Schatz's attempts to redress the perceived injustice — including a lawsuit against Waksman and Rutgers University in New Brunswick, New Jersey, later settled out of court — probably excluded him from academic positions to which he was entitled by talent and previous accomplishment. Reclamations of this type inevitably invite the opprobrium of the larger scientific community, not unlike the fate of many a whistle-blower similarly castigated for attempting to right a wrong. On the fiftieth anniversary of streptomycin's discovery, however, Rutgers finally awarded Schatz its highest decoration: the Rutgers University Medal.

Meyers's second story deals with the development of nuclear magnetic resonance (NMR) imaging as a tool in medical diagnostics, featuring physician Raymond Damadian and his battle with the late Paul Lauterbur, a chemist. This is the livelier portion of the book. Meyers — as a radiologist, effectively gardening in his own backyard — had the added benefit of interviewing both Damadian and Lauterbur.

With physicist Peter Mansfield, Lauterbur in 2003 bested Damadian to Nobel recognition of magnetic resonance imaging (MRI). This outcome prompted the appearance of full-page ads financed by the Friends of Raymond Damadian in a number of newspapers, including The New York Times.

Obsession with awards can devalue the passion and ingenuity of so many who will never share that limelight.

- - - - - - -

:: What you are asked to do ::
Reproduce the passage on disputes over scientific credit word for word, beginning at the words "With physicist Peter" and stopping after the words "New York Times.".

:: Given data ::
- - - - - - -

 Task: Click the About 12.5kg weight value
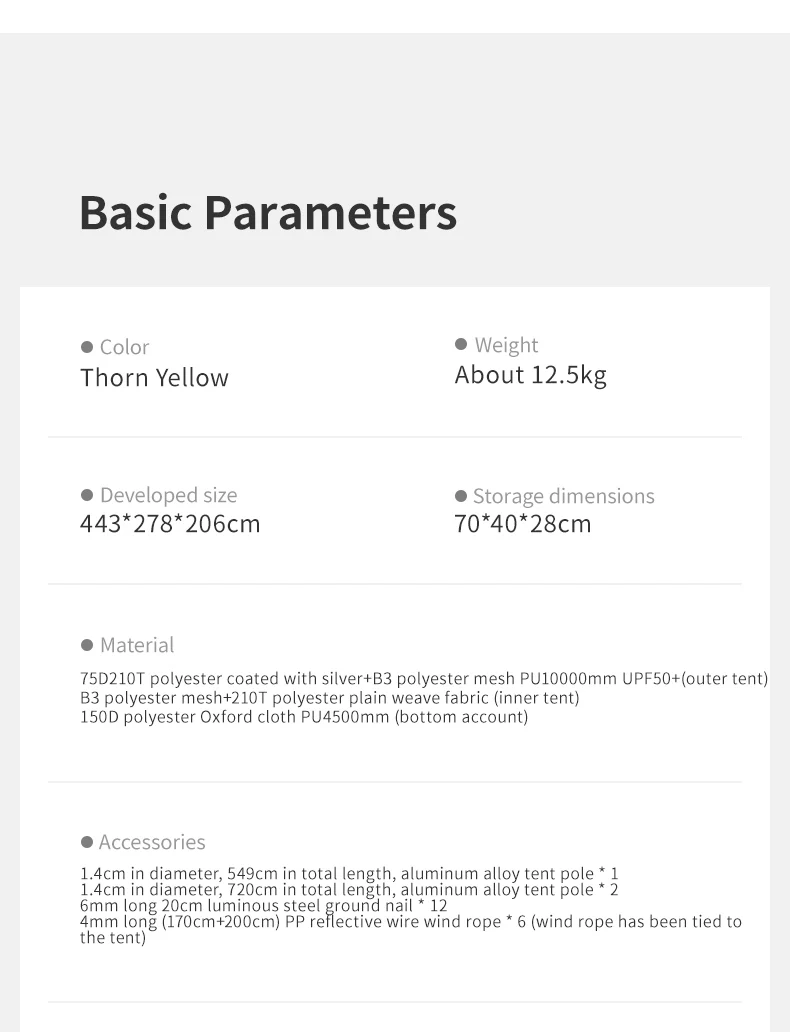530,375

- - - - - - -

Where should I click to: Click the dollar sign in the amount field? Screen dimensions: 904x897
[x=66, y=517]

- - - - - - -

:: Result of the exercise ::
With physicist Peter Mansfield, Lauterbur in 2003 bested Damadian to Nobel recognition of magnetic resonance imaging (MRI). This outcome prompted the appearance of full-page ads financed by the Friends of Raymond Damadian in a number of newspapers, including The New York Times.